-- TASK INPUT follows --

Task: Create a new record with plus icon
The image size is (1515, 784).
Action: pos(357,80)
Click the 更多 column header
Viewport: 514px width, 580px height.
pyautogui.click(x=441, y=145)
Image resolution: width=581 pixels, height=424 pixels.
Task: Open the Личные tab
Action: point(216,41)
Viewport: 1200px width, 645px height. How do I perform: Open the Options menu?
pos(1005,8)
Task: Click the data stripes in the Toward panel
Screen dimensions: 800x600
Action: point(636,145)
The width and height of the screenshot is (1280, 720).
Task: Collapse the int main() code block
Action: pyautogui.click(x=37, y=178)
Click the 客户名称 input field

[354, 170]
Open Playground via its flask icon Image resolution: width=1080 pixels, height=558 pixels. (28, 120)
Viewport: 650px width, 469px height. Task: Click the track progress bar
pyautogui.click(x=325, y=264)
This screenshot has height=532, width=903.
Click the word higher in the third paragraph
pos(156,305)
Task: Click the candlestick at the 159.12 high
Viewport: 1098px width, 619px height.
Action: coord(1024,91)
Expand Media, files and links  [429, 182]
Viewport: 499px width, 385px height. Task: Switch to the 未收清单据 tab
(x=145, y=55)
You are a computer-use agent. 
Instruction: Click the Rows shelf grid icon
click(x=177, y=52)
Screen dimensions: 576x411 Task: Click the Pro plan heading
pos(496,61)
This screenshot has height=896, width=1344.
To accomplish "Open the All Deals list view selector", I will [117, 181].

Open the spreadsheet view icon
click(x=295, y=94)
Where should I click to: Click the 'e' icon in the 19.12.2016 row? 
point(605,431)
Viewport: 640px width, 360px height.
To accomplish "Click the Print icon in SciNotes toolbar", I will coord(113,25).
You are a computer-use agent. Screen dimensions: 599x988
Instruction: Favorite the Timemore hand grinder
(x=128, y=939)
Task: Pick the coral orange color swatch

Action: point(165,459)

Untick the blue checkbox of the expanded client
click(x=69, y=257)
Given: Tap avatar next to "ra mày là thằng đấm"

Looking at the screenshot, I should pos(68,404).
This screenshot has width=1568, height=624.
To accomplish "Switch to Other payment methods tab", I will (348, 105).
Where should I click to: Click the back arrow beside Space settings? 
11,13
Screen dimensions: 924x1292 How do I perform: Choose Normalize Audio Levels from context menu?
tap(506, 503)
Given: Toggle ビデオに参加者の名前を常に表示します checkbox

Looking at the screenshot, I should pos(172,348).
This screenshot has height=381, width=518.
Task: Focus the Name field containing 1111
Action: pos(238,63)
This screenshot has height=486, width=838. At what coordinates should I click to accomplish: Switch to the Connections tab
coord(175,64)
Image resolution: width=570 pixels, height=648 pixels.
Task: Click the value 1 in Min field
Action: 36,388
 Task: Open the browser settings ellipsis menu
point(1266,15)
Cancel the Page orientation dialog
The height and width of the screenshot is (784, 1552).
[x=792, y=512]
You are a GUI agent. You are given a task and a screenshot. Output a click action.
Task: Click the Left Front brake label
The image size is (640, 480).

-- TASK INPUT concluded --

* [WORK TO COMPLETE] Your answer must be the complete data, repeated word for word.

* [WRITTEN SOLUTION]
Task: Create a new record with plus icon
The image size is (1515, 784).
Action: pos(357,80)
Click the 更多 column header
Viewport: 514px width, 580px height.
pyautogui.click(x=441, y=145)
Image resolution: width=581 pixels, height=424 pixels.
Task: Open the Личные tab
Action: point(216,41)
Viewport: 1200px width, 645px height. How do I perform: Open the Options menu?
pos(1005,8)
Task: Click the data stripes in the Toward panel
Screen dimensions: 800x600
Action: point(636,145)
The width and height of the screenshot is (1280, 720).
Task: Collapse the int main() code block
Action: pyautogui.click(x=37, y=178)
Click the 客户名称 input field

[354, 170]
Open Playground via its flask icon Image resolution: width=1080 pixels, height=558 pixels. (28, 120)
Viewport: 650px width, 469px height. Task: Click the track progress bar
pyautogui.click(x=325, y=264)
This screenshot has height=532, width=903.
Click the word higher in the third paragraph
pos(156,305)
Task: Click the candlestick at the 159.12 high
Viewport: 1098px width, 619px height.
Action: coord(1024,91)
Expand Media, files and links  [429, 182]
Viewport: 499px width, 385px height. Task: Switch to the 未收清单据 tab
(x=145, y=55)
You are a computer-use agent. 
Instruction: Click the Rows shelf grid icon
click(x=177, y=52)
Screen dimensions: 576x411 Task: Click the Pro plan heading
pos(496,61)
This screenshot has height=896, width=1344.
To accomplish "Open the All Deals list view selector", I will [117, 181].

Open the spreadsheet view icon
click(x=295, y=94)
Where should I click to: Click the 'e' icon in the 19.12.2016 row? 
point(605,431)
Viewport: 640px width, 360px height.
To accomplish "Click the Print icon in SciNotes toolbar", I will coord(113,25).
You are a computer-use agent. Screen dimensions: 599x988
Instruction: Favorite the Timemore hand grinder
(x=128, y=939)
Task: Pick the coral orange color swatch

Action: point(165,459)

Untick the blue checkbox of the expanded client
click(x=69, y=257)
Given: Tap avatar next to "ra mày là thằng đấm"

Looking at the screenshot, I should pos(68,404).
This screenshot has width=1568, height=624.
To accomplish "Switch to Other payment methods tab", I will (348, 105).
Where should I click to: Click the back arrow beside Space settings? 
11,13
Screen dimensions: 924x1292 How do I perform: Choose Normalize Audio Levels from context menu?
tap(506, 503)
Given: Toggle ビデオに参加者の名前を常に表示します checkbox

Looking at the screenshot, I should pos(172,348).
This screenshot has height=381, width=518.
Task: Focus the Name field containing 1111
Action: pos(238,63)
This screenshot has height=486, width=838. At what coordinates should I click to accomplish: Switch to the Connections tab
coord(175,64)
Image resolution: width=570 pixels, height=648 pixels.
Task: Click the value 1 in Min field
Action: 36,388
 Task: Open the browser settings ellipsis menu
point(1266,15)
Cancel the Page orientation dialog
The height and width of the screenshot is (784, 1552).
[x=792, y=512]
You are a GUI agent. You are given a task and a screenshot. Output a click action.
Task: Click the Left Front brake label
The image size is (640, 480).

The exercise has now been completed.